Wisła Płock nadal na szczycie. Korona długo walczyła o swoje
Starcie drużyn w kryzysie – w taki sposób można było zapowiedzieć pojedynek Korona Kielce – Wisła Płock. Gospodarze przegrali dwa mecze z rzędu – z Cracovią w Ekstraklasie i Chojniczanką Chojnice w Pucharze Polski. Natomiast Nafciarze w czterech ostatnich spotkaniach zaliczyli cztery remisy, w tym dwa bezbramkowe.
Już w 13. minucie Wisła wyszła na prowadzenie. Dominik Kun znakomicie dośrodkował przed bramkę, a nabiegający na piłkę Łukasz Sekulski zamknął tę akcję bezbłędnym strzałem głową. Xavier Dziekoński nawet nie zareagował.

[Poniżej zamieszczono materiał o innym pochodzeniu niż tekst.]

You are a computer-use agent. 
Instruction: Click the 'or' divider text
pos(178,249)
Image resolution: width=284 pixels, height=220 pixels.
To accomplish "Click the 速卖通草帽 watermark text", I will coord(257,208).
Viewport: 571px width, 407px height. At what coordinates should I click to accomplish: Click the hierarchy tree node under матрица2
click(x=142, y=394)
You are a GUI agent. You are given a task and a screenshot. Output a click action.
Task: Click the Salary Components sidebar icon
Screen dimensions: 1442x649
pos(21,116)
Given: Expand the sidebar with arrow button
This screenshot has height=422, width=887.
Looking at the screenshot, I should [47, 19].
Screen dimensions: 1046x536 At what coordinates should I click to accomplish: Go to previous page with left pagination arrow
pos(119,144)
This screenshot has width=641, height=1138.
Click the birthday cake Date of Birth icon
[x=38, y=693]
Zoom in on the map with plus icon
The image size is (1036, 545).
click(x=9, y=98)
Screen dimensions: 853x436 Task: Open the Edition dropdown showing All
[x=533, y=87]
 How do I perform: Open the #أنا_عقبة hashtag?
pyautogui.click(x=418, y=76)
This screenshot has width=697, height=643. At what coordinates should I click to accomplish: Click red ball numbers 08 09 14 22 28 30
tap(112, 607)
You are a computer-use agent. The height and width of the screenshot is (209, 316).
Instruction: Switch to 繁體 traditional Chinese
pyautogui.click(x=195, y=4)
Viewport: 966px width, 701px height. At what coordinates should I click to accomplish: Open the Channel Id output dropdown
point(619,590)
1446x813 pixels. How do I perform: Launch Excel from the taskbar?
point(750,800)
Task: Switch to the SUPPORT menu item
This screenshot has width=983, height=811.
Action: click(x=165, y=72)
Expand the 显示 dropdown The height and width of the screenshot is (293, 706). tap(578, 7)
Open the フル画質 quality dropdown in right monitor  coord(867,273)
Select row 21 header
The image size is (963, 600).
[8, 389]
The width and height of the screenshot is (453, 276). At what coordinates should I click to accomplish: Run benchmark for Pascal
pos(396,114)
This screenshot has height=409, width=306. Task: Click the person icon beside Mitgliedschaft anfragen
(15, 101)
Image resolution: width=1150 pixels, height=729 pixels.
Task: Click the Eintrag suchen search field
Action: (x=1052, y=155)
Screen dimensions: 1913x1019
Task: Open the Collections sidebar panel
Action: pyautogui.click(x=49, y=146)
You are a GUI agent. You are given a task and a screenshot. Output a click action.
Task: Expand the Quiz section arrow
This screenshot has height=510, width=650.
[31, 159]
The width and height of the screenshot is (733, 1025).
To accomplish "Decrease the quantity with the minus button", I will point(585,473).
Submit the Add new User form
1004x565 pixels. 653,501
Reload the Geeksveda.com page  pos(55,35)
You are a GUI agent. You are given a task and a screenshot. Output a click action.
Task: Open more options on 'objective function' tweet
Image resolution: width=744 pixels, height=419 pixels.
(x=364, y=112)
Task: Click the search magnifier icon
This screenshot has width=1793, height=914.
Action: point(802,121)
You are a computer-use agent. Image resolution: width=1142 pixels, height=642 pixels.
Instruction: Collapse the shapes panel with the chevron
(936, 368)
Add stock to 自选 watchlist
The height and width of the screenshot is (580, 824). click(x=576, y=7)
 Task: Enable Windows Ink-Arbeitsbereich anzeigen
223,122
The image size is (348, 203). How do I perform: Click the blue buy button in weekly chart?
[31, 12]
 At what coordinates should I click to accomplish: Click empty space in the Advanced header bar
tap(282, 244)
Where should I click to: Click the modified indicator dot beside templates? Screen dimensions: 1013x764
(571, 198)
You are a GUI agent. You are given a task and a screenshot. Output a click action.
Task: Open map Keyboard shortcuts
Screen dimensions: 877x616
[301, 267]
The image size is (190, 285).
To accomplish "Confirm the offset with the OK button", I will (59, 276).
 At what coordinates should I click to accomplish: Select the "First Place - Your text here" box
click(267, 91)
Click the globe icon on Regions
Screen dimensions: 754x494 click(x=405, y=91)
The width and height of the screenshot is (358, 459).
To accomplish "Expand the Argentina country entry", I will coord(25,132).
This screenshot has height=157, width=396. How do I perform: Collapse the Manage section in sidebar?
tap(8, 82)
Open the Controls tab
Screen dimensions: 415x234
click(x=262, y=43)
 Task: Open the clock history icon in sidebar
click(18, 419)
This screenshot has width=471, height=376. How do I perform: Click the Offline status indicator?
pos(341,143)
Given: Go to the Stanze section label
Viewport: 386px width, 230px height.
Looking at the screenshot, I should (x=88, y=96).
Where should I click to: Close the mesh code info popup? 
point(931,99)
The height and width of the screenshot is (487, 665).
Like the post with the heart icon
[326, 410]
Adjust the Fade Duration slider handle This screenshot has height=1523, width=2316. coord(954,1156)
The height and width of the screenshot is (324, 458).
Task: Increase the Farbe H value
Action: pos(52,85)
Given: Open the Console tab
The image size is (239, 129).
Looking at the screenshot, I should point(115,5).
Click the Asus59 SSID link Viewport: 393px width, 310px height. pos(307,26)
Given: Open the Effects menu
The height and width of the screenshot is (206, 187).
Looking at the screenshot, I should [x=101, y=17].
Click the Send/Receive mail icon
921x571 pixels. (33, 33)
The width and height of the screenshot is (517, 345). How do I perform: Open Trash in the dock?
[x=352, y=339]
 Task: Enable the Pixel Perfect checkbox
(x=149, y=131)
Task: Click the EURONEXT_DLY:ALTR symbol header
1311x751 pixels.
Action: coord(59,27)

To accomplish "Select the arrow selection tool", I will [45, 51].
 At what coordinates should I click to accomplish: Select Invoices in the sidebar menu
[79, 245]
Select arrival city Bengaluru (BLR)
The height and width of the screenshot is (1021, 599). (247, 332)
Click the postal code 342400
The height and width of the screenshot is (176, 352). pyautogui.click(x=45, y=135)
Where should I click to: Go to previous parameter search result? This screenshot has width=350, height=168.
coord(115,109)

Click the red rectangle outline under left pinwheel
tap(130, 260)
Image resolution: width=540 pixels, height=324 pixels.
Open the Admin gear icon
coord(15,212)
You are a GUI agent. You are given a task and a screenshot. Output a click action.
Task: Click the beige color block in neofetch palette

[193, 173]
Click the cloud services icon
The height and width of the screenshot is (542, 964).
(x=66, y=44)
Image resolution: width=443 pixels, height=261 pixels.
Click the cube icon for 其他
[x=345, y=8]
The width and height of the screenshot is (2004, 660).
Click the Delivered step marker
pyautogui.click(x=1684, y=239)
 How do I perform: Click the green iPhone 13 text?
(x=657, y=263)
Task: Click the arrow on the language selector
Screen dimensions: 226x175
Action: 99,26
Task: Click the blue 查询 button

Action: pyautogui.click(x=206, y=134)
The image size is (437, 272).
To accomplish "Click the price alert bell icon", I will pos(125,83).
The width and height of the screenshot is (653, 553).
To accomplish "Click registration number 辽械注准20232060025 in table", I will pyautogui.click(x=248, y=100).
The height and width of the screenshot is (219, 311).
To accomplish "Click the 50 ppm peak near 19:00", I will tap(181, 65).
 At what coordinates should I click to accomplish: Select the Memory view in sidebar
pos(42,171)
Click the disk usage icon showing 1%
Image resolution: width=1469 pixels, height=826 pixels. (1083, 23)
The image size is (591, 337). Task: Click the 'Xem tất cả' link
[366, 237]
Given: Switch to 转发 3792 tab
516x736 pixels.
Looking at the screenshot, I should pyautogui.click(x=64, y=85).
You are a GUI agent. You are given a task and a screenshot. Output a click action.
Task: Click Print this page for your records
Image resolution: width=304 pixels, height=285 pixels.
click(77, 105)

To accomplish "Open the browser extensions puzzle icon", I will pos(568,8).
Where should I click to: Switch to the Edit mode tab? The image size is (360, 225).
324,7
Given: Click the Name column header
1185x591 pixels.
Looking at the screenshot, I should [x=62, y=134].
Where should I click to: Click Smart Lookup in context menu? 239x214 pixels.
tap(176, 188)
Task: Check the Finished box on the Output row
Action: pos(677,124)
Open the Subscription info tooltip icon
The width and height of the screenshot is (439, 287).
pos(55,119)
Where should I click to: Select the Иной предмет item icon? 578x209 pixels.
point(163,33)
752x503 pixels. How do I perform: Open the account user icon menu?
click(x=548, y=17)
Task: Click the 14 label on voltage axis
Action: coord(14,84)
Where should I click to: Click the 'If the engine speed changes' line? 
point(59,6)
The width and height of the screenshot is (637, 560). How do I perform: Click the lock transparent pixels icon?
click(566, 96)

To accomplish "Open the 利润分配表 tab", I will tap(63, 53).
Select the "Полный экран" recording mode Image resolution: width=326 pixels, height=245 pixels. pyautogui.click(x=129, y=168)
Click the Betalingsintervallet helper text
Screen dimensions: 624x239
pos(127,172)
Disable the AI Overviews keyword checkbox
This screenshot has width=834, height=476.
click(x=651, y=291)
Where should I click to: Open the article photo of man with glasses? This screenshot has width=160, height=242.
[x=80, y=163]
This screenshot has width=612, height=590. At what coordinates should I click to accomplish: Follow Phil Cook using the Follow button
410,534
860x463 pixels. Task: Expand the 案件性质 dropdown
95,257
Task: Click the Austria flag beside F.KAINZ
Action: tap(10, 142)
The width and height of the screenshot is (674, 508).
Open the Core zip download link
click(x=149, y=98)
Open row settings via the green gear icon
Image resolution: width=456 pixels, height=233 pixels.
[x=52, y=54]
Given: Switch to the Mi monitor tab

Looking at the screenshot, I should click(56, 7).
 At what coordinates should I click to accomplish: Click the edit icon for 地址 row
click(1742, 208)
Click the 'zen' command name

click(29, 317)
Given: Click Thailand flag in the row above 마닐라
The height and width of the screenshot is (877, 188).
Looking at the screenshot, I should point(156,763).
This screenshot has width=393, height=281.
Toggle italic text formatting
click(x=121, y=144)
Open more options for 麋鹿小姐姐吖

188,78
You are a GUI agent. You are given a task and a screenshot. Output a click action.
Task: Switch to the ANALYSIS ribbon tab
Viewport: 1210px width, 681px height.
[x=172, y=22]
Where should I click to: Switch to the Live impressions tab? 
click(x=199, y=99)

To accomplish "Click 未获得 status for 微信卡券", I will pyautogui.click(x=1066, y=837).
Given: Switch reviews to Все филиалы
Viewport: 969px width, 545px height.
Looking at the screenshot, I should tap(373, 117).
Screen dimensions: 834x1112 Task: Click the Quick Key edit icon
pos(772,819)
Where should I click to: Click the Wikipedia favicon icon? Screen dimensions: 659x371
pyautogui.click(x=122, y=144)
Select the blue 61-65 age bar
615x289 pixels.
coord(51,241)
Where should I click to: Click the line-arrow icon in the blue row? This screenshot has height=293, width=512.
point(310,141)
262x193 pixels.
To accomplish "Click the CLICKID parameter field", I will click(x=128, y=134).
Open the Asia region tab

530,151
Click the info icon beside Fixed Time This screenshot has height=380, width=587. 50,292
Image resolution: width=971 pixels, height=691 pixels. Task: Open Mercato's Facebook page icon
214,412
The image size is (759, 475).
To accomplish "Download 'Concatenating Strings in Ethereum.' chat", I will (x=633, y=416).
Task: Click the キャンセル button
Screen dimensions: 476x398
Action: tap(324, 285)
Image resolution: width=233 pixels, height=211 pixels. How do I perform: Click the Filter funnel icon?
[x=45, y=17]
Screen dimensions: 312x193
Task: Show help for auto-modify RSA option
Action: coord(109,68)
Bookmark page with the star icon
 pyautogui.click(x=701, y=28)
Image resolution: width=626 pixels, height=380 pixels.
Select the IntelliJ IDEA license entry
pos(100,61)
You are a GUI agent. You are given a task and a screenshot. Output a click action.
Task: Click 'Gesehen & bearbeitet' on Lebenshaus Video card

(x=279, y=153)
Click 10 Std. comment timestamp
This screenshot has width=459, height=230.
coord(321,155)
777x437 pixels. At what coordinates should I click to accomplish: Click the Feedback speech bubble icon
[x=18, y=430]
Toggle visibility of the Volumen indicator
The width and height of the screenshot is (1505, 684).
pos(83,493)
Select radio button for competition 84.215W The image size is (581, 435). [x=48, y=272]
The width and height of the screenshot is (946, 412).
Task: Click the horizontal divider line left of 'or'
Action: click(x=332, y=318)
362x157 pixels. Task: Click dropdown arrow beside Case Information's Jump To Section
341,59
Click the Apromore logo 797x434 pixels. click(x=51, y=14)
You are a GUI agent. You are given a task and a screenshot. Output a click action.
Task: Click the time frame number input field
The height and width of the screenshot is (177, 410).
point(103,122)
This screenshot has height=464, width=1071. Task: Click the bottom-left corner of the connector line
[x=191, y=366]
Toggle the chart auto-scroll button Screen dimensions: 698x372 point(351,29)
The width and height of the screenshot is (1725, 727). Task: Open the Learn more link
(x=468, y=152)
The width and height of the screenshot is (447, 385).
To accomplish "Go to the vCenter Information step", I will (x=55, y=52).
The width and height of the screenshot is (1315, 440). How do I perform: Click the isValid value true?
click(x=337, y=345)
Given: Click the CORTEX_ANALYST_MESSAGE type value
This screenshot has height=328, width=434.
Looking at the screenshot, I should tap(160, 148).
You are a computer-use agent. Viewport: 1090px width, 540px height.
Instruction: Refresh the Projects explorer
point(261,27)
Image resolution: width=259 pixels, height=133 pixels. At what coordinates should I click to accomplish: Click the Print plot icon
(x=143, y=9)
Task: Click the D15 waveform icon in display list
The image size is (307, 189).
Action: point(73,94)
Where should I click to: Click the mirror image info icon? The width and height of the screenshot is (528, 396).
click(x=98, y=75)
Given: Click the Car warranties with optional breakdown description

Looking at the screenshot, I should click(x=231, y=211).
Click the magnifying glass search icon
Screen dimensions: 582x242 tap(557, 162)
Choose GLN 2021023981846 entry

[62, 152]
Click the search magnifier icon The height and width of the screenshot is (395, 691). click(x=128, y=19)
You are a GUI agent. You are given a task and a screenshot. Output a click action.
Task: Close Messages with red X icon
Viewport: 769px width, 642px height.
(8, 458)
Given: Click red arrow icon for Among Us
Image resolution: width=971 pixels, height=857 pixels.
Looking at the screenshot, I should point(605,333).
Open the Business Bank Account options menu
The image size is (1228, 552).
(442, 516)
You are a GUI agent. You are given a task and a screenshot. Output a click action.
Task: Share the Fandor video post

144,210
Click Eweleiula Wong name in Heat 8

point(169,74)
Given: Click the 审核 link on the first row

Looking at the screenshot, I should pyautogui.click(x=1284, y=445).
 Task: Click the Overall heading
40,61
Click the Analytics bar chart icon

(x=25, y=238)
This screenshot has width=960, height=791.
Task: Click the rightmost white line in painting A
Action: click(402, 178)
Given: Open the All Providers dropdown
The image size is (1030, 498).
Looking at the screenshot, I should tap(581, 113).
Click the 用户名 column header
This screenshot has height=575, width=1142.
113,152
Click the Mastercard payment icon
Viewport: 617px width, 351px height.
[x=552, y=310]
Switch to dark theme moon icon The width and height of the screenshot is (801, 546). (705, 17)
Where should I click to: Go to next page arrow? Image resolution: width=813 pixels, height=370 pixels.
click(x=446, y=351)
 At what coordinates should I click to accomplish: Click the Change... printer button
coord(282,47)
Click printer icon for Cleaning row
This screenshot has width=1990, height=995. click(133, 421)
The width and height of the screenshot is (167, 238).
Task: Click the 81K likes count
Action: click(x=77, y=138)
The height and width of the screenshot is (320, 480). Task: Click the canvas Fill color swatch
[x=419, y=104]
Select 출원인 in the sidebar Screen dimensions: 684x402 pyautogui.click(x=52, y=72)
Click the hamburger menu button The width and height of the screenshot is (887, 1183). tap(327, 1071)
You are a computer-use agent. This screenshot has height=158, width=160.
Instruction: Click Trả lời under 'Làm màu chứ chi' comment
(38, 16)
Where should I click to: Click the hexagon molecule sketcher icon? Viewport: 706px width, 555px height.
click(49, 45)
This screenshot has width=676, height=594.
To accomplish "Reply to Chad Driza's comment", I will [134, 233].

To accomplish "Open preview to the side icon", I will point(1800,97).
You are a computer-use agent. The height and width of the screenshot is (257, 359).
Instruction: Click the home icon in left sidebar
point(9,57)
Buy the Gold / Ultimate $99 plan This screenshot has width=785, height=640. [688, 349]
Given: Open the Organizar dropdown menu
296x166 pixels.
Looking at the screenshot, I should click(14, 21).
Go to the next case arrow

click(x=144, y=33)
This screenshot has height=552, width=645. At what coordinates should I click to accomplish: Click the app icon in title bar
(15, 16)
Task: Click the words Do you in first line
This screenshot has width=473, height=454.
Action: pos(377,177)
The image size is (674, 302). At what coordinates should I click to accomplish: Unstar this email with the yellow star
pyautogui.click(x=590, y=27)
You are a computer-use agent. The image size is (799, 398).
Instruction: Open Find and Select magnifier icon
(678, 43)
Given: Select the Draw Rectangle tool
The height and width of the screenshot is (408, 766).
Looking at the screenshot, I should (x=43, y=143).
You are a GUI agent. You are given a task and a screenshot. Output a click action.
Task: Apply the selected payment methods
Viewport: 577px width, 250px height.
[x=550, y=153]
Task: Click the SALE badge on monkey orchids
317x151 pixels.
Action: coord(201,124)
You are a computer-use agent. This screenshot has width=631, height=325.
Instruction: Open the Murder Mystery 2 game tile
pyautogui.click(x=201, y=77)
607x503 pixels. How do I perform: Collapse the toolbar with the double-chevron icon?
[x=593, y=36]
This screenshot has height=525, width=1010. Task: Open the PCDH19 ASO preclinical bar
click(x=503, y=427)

W 64. minucie goście cieszyli się z drugiego gola, ale tylko przez chwilę. Po analizie VAR sędzia uznał, że Wiktor Nowak znalazł się na ofsajdzie i anulował jego trafienie. To niejako dodało skrzydeł Koronie, która zdołała doprowadzić do wyrównania. W 84. minucie Nono pokusił się o uderzenie zza szesnastki, a Konstantinos Sotiriou w umiejętny sposób przeciął tor lotu futbolówki i zaskoczył Rafała Leszczyńskiego.
Więcej bramek w tym meczu już nie padło. Korona z dorobkiem 24 punktów zajmuje 9. lokatę, natomiast Wisła ma na koncie 30 oczek i przewodzi ligowej stawce. Płocczanie nie przegrali już 10. spotkania z rzędu.